Était-il tombé en amour pour elle sans même s'en rendre compte ?

Cela portait un nom et il le connaissait.

Le syndrome de Lima.

- Tu dois manger, ordonna-t-il en s'arrachant de ses pensées. Tu dois prendre des forces.

Ce syndrome l'avait conduit inconsciemment vers une vérité que Massimo venait de faire exploser en éclat.

Il l'aimait.

Abby essayait de déchiffrer les expressions qui se déversaient sur le visage de l'homme. Une douleur s'afficha sur ses traits ciselés alors qu'il venait de tourner la tête pour la cacher.

- S'il te plaît Abby, ajouta-t-il sans la regarder comme si cela lui était devenu subitement pénible.

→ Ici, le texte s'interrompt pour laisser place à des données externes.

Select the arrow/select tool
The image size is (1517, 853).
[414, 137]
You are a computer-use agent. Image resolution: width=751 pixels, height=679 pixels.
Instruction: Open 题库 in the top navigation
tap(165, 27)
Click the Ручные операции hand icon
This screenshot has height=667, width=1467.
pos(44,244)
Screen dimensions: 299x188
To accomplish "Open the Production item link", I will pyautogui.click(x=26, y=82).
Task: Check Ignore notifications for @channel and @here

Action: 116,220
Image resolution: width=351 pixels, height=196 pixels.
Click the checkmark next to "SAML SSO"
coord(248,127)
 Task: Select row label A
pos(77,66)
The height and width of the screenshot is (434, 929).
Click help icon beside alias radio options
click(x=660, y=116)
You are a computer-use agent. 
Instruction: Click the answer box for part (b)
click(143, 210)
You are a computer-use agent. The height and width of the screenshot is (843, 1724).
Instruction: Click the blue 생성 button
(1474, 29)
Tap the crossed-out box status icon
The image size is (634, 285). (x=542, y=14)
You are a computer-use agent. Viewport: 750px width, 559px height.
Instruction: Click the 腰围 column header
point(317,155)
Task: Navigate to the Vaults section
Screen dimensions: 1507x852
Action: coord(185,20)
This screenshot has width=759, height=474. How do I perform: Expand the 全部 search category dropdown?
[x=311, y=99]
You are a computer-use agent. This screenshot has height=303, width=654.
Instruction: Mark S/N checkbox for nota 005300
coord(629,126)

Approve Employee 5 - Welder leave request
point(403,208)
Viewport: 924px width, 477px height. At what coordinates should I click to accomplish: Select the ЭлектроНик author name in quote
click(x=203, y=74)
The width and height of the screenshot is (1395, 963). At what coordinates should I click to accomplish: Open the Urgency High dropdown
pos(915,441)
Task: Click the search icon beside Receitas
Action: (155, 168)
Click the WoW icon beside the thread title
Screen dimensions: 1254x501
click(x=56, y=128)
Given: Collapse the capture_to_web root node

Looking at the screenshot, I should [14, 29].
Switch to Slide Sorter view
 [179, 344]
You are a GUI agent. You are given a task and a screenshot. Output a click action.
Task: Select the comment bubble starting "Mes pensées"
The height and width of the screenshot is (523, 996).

Ne m'oblige pas à le faire.

Cette phrase voilée par une menace la poussa à prendre la fourchette. C'est seulement à la première bouchée qu'il la regarda avec cette paire d'yeux pénétrante. Elle suffoqua sans lui montrer et garda ses yeux ancrés timidement dans les siens.

Sans cesse ses mains se fermaient en poings comme s'il luttait contre l'envie féroce de la toucher.

- Je trouverai tout ceux qui t'ont fait du mal et qui ont voulu t'en faire, lui dit-il d'une voix ruisselante d'une colère étouffée. Je t'en fais la promesse.

- C'est impossible, murmura-t-elle en luttant contre les larmes qui la menaçaient. Personne n'a jamais réussi à...

- Je trouverai tout ceux qui t'ont fait du mal, répéta-t-il plus durement sans toutefois élever la voix. Je te demande de me faire confiance et de continuer à ressentir ce que tu ressentais à l'époque. La sécurité. Même si cette sécurité c'est un monstre qui te la promets.

Abby inspira profondément en dévisageant ce dégoût qu'il avait de lui-même et qu'il ne cherchait plus à dissimuler. Jusqu'ici la seule compassion qu'elle avait ressenti pour lui était pour la perte de sa petite-sœur qui avait subi des atrocités monstrueuses, mais à cet instant précis, son cœur éprouva une peine pour cet homme au visage épris de douleur.

Quelque chose de très puissant les unissait elle avait beau tout faire pour rejeter l'évidence celle-ci revenait la frapper chaque fois qu'elle le regardait.

- Donne-moi une chance Abby, chuchota-t-il en faisant progresser sa main jusqu'à la sienne.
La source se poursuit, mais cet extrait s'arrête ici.